= Exercise set =
1: Answer these from the energy reference levels text:
(a) What value does it give for the latent heat of melting at 0°C?
(b) What is the stated specific heat capacity of ice?
(c) Which book is cited as giving a formula for the latent heat of vaporization on page 334?
2: Render this sentence from the energy reference levels text in Spanish: "This 'latent heat of vaporization' is also consistent with Kerry Emanuel's book 'Atmospheric Convection'."

ERL.TXT    Energy Reference Levels    2007/10/11


Definitions
-----------
ELHE (J/kg)  =  latent heat of vaporization at 0°C  =  2500000
ELHM (J/kg)  =  latent heat of melting at 0°C       =   334000
ELHS (J/kg)  =  latent heat of sublimation at 0°C   =  2834000

SHCD (J/kg°C)  =  specific heat capacity of dry air       =  1003.5
SHCV (J/kg°C)  =  specific heat capacity of water vapor   =  1911
SHCW (J/kg°C)  =  specific heat capacity of liquid water  =  4185
SHCI (J/kg°C)  =  specific heat capacity of ice           =  2060

MG (kg/m²)  =  mass of gaseous air per unit area  =  MD + MV
MD (kg/m²)  =  mass of dry air per unit area
MV (kg/m²)  =  mass of water vapor per unit area
ML (kg/m²)  =  mass of liquid water per unit area
MI (kg/m²)  =  mass of ice per unit area

TC  (°C)  =  temperature
TK  (°K)  =  temperature
TKF (°K)  =  temperature of freezing  =  273.16

The book "Thermodynamics and Statistics" states on page 334:
  ELHV = latent heat of vaporization = 2502000 - 2380*TC (J/kg).
In the GCM we use:  ELHV = ELHE + (SHCV-SHCW)*TC = 2500000 - 2274*TC.
This "latent heat of vaporization" is also consistent with Kerry
  Emanuel's book "Atmospheric Convection".

I interpret this "latent heat of vaporization" in the following way.
Given M (kg) of water at temperature TC (°C), it requires M*ELHV (J)

= Entries =

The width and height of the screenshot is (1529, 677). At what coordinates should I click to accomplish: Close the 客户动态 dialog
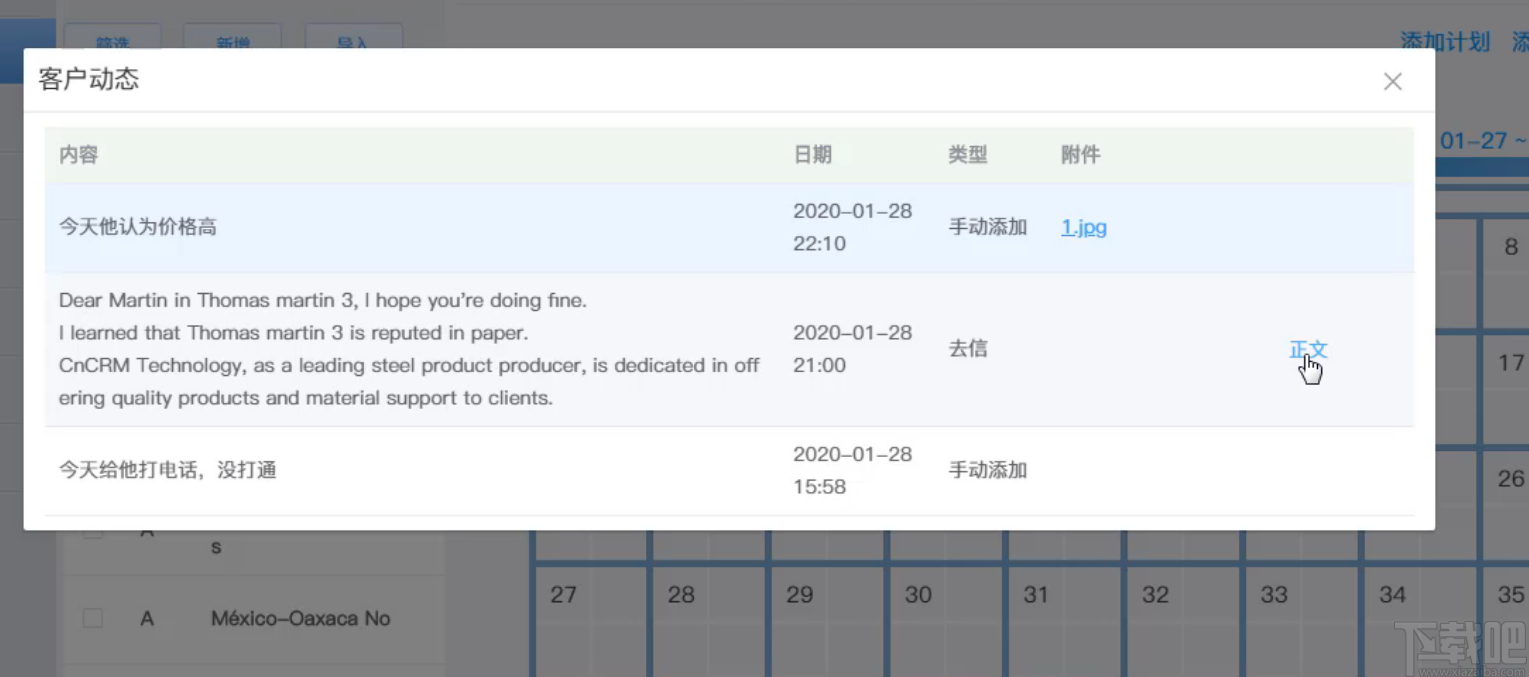click(1392, 81)
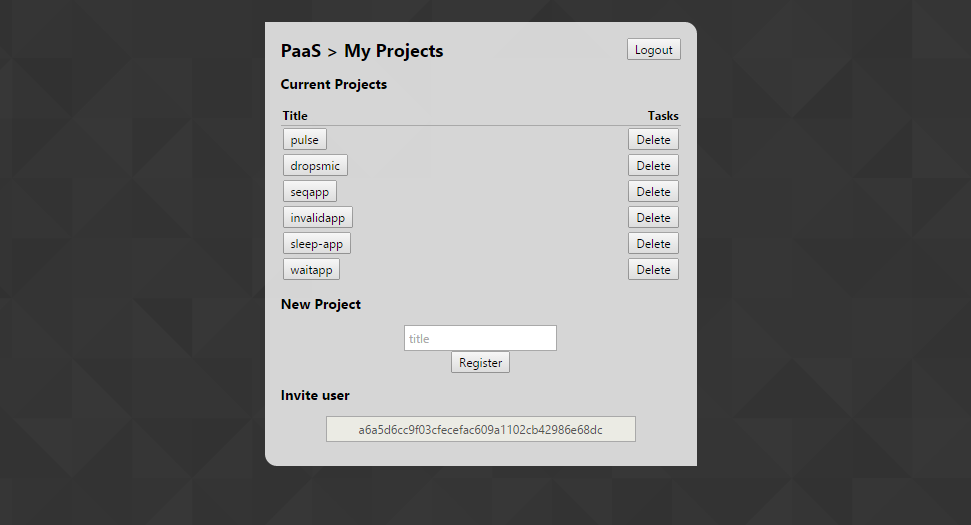971x525 pixels.
Task: Delete the sleep-app project
Action: click(653, 243)
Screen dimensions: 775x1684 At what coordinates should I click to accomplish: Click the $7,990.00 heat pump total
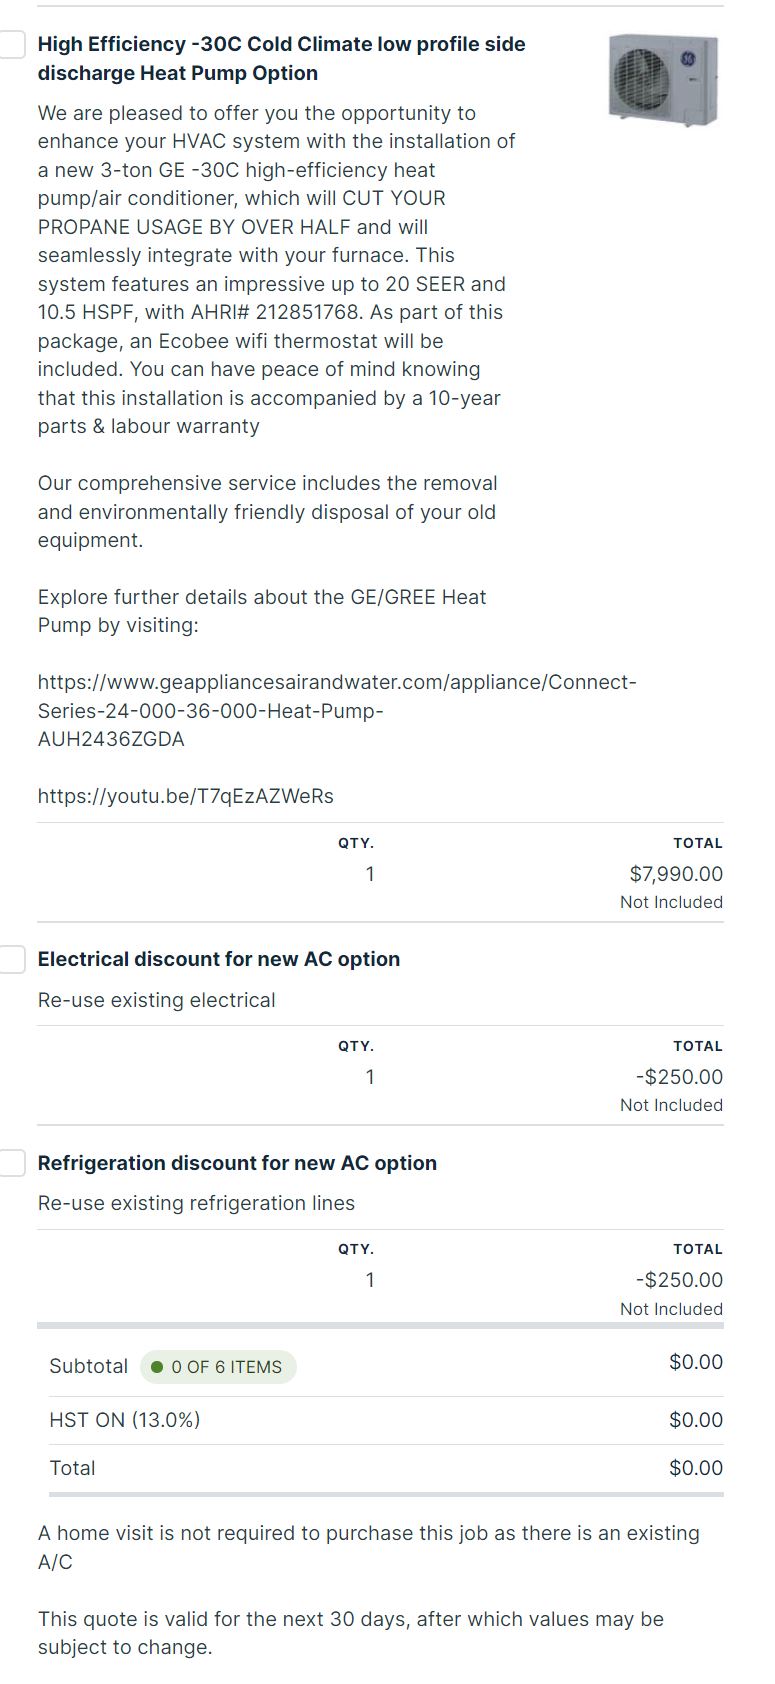pos(676,874)
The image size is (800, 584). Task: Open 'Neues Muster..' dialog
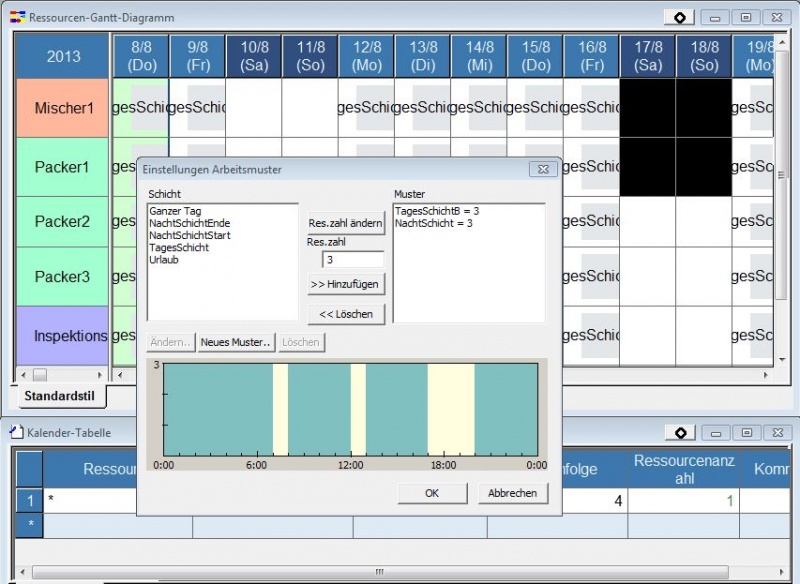(236, 342)
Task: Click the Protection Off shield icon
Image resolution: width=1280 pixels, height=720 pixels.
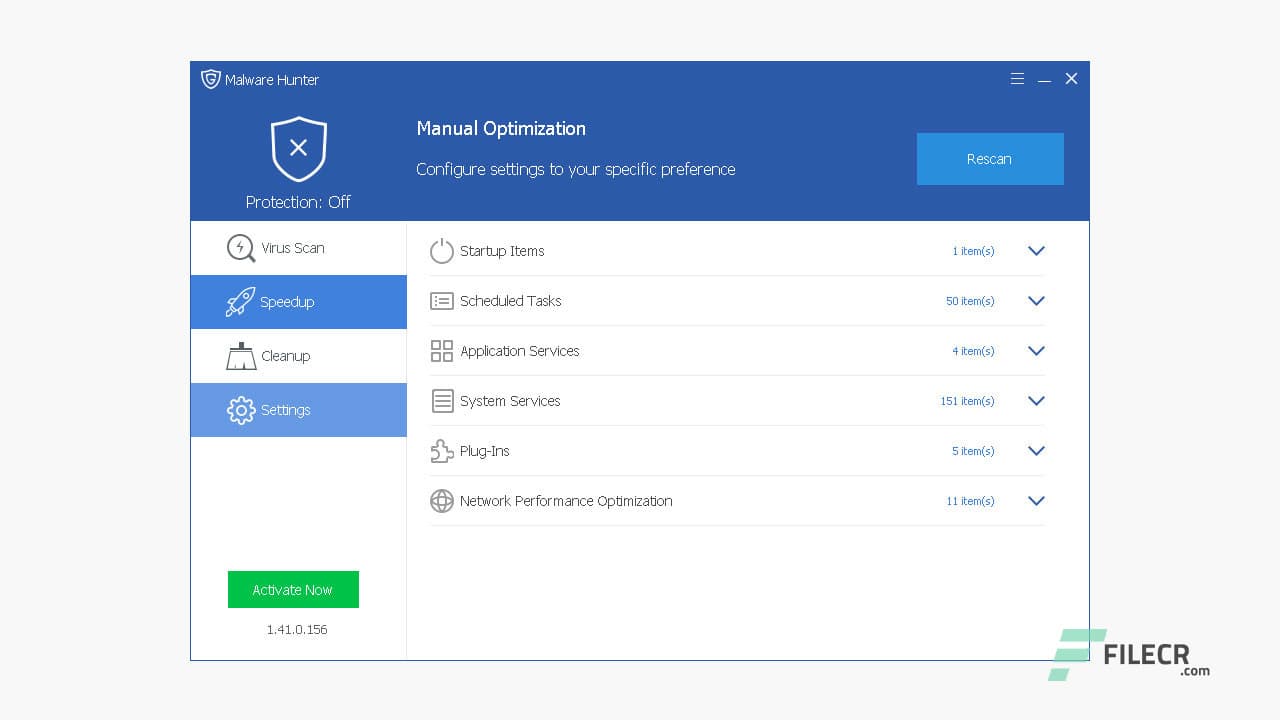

= Answers to each task =
1:
(a) 334000 J/kg
(b) 2060 J/kg°C
(c) "Thermodynamics and Statistics"

2: Este "calor latente de vaporización" también es coherente con el libro "Atmospheric Convection" de Kerry Emanuel.